* Prompt
Return exactly the span of lines in the following data that opens with the line containing "The height and width of the screenshot is (1065, 1120)." and closes with the line containing "Image resolution: width=1316". Include nothing else.

* Records for this exercise
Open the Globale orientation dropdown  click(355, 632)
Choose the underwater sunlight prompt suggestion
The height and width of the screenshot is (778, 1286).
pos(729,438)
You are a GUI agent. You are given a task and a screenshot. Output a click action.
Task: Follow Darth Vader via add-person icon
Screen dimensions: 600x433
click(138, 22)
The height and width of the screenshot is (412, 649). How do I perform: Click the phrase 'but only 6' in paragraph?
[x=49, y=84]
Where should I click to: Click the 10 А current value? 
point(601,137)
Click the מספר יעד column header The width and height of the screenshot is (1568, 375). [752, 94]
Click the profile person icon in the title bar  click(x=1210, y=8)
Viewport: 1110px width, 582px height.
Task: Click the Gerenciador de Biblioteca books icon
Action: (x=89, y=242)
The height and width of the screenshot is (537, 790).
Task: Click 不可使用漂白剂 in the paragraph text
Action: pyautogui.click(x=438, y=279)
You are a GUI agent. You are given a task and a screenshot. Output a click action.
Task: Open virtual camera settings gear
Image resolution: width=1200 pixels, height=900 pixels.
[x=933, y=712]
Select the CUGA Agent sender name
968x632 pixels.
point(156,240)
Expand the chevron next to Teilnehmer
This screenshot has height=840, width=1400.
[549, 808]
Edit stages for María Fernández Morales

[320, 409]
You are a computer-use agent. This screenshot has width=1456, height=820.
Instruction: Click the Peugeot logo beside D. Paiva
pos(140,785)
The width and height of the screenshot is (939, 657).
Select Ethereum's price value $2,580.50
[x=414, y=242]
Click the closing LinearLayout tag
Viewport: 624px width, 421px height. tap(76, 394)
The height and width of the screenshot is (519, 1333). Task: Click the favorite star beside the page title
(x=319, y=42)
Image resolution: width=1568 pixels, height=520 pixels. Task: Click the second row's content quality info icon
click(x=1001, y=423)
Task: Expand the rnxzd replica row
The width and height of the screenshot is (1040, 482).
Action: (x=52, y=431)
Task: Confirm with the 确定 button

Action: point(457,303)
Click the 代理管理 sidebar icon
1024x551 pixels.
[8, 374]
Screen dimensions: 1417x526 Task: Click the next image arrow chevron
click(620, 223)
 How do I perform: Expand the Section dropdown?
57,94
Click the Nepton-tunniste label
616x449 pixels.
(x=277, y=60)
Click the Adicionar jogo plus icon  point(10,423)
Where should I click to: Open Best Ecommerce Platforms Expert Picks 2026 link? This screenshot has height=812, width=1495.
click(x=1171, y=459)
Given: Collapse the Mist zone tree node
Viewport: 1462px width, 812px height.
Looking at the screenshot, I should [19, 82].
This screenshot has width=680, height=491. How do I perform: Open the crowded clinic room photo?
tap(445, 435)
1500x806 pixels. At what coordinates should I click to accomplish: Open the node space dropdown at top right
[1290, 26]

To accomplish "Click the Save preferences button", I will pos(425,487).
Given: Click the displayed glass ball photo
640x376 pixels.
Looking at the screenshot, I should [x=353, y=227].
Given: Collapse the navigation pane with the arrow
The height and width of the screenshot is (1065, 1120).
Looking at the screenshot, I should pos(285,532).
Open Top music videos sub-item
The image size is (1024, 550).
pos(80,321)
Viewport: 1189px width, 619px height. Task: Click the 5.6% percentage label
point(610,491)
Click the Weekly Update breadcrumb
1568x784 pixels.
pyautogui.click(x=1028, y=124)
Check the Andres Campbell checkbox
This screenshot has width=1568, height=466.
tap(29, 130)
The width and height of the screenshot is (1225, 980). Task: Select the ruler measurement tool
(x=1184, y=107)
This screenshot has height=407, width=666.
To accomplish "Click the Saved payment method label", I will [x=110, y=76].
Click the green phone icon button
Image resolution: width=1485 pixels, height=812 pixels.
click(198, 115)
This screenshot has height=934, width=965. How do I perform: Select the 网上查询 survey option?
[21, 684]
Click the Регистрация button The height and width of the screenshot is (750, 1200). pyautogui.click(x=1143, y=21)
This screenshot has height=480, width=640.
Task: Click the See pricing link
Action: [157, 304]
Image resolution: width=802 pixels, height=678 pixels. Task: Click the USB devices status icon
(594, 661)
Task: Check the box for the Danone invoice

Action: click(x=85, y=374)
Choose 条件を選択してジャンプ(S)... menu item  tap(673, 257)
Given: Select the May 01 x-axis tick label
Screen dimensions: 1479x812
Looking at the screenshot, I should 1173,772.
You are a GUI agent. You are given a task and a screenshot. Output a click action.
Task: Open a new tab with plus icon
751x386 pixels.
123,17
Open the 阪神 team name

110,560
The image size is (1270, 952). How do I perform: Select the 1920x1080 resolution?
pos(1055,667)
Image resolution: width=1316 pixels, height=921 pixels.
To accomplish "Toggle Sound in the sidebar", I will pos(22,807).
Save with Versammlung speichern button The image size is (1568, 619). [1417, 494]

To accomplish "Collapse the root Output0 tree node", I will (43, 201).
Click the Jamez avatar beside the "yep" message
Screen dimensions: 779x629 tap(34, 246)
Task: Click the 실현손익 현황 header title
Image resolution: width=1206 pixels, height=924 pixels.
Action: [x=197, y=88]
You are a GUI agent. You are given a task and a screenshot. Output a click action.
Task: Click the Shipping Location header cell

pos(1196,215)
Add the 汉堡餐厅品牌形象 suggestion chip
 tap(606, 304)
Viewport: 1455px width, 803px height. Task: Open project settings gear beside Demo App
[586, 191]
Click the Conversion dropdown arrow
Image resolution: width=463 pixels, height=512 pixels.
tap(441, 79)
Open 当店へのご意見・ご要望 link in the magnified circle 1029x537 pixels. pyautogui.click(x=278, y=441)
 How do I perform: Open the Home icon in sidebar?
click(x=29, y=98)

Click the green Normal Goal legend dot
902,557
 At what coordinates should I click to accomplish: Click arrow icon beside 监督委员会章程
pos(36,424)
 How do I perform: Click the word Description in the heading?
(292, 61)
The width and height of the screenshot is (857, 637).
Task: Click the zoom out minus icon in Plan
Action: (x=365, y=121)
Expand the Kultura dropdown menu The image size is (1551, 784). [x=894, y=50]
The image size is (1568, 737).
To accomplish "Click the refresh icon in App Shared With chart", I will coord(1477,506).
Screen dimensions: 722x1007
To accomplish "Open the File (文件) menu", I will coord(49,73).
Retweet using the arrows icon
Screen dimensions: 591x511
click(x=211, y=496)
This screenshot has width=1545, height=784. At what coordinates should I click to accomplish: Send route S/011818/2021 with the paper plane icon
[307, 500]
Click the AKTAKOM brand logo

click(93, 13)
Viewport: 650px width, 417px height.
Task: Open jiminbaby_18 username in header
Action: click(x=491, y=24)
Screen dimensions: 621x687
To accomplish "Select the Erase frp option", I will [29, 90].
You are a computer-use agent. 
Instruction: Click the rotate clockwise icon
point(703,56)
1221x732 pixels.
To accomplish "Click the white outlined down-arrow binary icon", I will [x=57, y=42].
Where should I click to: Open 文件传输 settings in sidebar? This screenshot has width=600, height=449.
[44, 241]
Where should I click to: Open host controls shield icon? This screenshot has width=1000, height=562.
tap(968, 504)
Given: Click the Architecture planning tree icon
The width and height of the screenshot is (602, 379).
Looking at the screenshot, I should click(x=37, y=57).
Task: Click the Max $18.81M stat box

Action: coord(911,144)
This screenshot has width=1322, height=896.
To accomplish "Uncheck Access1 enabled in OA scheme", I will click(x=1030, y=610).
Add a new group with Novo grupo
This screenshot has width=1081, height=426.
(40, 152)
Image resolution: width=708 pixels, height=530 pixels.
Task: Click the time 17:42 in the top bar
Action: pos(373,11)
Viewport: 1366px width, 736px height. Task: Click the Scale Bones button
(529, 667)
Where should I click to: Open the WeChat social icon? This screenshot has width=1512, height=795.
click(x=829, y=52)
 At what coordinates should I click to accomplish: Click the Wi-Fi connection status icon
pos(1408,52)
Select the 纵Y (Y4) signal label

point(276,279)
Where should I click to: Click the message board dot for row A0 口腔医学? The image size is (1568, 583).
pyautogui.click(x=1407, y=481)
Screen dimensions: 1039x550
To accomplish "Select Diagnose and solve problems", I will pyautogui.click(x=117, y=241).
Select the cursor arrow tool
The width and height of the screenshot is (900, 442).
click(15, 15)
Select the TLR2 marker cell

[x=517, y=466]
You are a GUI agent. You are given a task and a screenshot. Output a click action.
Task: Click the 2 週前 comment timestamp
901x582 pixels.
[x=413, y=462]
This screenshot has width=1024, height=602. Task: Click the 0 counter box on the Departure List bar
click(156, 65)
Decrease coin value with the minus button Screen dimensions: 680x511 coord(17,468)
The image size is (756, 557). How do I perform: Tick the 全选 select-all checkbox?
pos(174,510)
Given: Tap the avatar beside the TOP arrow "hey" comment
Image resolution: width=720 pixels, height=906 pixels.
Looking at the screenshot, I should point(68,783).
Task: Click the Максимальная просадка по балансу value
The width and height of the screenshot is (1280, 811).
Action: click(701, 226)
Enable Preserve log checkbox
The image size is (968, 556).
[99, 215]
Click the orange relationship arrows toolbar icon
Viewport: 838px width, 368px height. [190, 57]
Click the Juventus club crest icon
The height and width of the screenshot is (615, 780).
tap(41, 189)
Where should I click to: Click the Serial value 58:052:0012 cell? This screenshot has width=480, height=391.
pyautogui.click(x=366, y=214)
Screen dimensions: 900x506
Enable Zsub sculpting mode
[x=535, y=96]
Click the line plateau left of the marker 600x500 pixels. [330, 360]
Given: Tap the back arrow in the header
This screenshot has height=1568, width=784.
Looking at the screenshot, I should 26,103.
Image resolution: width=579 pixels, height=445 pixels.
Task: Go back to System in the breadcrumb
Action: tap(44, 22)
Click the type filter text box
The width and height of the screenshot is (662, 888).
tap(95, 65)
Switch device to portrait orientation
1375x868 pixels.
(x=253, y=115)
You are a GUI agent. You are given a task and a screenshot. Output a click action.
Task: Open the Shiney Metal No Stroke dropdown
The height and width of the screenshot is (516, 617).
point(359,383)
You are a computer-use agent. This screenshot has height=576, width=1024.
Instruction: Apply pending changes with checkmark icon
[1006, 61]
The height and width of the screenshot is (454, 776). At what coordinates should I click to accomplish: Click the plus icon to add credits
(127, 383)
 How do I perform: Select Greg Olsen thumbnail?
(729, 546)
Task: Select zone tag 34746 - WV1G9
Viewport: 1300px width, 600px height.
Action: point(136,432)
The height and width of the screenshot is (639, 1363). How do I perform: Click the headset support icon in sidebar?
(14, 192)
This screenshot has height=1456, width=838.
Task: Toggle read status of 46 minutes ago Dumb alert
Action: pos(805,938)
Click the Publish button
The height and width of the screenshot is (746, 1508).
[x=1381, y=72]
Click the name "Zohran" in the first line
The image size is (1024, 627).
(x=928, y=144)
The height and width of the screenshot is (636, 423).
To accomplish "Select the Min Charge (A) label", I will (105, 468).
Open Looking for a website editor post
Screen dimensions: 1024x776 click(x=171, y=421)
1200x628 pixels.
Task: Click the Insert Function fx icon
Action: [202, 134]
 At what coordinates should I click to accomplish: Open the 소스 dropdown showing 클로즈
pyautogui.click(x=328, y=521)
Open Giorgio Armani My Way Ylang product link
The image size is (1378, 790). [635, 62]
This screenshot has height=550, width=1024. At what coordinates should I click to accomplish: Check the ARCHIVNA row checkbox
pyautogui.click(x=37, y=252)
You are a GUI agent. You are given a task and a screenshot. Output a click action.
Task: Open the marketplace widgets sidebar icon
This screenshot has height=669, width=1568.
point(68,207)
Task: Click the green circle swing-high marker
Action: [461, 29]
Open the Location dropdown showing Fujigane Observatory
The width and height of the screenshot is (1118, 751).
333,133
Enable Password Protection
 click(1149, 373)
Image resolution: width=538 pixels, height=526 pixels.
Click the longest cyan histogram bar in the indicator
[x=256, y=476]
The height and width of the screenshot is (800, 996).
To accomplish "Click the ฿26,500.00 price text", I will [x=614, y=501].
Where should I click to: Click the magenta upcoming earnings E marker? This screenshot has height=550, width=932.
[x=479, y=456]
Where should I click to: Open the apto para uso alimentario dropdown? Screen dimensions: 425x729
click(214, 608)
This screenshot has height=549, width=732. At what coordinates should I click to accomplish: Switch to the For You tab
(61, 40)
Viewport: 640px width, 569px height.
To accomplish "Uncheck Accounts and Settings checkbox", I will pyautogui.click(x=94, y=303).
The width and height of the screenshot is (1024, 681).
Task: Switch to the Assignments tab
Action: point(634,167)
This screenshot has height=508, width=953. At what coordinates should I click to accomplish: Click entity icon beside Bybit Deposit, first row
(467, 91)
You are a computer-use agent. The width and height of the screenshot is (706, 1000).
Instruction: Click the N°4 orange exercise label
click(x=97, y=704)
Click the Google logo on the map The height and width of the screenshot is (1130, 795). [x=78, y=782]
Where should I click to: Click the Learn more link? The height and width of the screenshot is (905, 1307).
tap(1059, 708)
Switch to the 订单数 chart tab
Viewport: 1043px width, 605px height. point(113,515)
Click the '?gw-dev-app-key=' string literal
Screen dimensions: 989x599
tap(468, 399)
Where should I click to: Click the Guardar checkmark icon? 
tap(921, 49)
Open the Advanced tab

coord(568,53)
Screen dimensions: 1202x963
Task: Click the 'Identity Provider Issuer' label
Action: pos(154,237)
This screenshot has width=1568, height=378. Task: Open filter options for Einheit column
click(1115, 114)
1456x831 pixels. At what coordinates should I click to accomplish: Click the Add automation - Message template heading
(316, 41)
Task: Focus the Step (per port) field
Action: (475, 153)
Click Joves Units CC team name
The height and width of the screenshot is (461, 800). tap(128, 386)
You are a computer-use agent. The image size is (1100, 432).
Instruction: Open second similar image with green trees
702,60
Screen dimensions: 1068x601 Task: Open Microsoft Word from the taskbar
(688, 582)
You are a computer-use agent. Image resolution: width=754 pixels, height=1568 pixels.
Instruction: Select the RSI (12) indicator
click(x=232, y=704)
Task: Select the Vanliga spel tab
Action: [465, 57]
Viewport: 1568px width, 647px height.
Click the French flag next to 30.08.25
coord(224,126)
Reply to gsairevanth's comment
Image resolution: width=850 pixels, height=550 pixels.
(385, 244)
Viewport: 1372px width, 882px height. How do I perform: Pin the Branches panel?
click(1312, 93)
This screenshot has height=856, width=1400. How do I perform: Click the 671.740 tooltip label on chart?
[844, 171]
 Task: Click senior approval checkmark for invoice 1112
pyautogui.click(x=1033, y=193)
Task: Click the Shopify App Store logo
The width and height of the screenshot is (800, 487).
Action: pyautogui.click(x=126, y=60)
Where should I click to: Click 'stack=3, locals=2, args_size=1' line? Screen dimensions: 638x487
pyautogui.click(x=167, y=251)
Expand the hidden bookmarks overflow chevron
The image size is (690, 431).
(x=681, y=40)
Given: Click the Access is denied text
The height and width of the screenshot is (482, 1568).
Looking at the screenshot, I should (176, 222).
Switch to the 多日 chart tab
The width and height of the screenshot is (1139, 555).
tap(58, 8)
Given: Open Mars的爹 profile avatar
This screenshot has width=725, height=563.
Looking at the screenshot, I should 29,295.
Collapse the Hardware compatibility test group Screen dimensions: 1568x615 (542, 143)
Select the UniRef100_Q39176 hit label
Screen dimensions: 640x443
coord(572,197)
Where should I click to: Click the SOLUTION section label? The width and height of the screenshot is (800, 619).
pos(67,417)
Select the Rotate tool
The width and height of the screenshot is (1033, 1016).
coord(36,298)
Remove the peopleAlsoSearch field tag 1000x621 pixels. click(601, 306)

* Answer space
The height and width of the screenshot is (1065, 1120).
Looking at the screenshot, I should pos(285,532).
Open Top music videos sub-item
The image size is (1024, 550).
pos(80,321)
Viewport: 1189px width, 619px height. Task: Click the 5.6% percentage label
point(610,491)
Click the Weekly Update breadcrumb
1568x784 pixels.
pyautogui.click(x=1028, y=124)
Check the Andres Campbell checkbox
This screenshot has width=1568, height=466.
tap(29, 130)
The width and height of the screenshot is (1225, 980). Task: Select the ruler measurement tool
(x=1184, y=107)
This screenshot has height=407, width=666.
To accomplish "Click the Saved payment method label", I will [x=110, y=76].
Click the green phone icon button
Image resolution: width=1485 pixels, height=812 pixels.
click(198, 115)
This screenshot has height=934, width=965. How do I perform: Select the 网上查询 survey option?
[21, 684]
Click the Регистрация button The height and width of the screenshot is (750, 1200). pyautogui.click(x=1143, y=21)
This screenshot has height=480, width=640.
Task: Click the See pricing link
Action: [157, 304]
Image resolution: width=802 pixels, height=678 pixels. Task: Click the USB devices status icon
(594, 661)
Task: Check the box for the Danone invoice

Action: click(x=85, y=374)
Choose 条件を選択してジャンプ(S)... menu item  tap(673, 257)
Given: Select the May 01 x-axis tick label
Screen dimensions: 1479x812
Looking at the screenshot, I should 1173,772.
You are a GUI agent. You are given a task and a screenshot. Output a click action.
Task: Open a new tab with plus icon
751x386 pixels.
123,17
Open the 阪神 team name

110,560
The image size is (1270, 952). How do I perform: Select the 1920x1080 resolution?
pos(1055,667)
Image resolution: width=1316 pixels, height=921 pixels.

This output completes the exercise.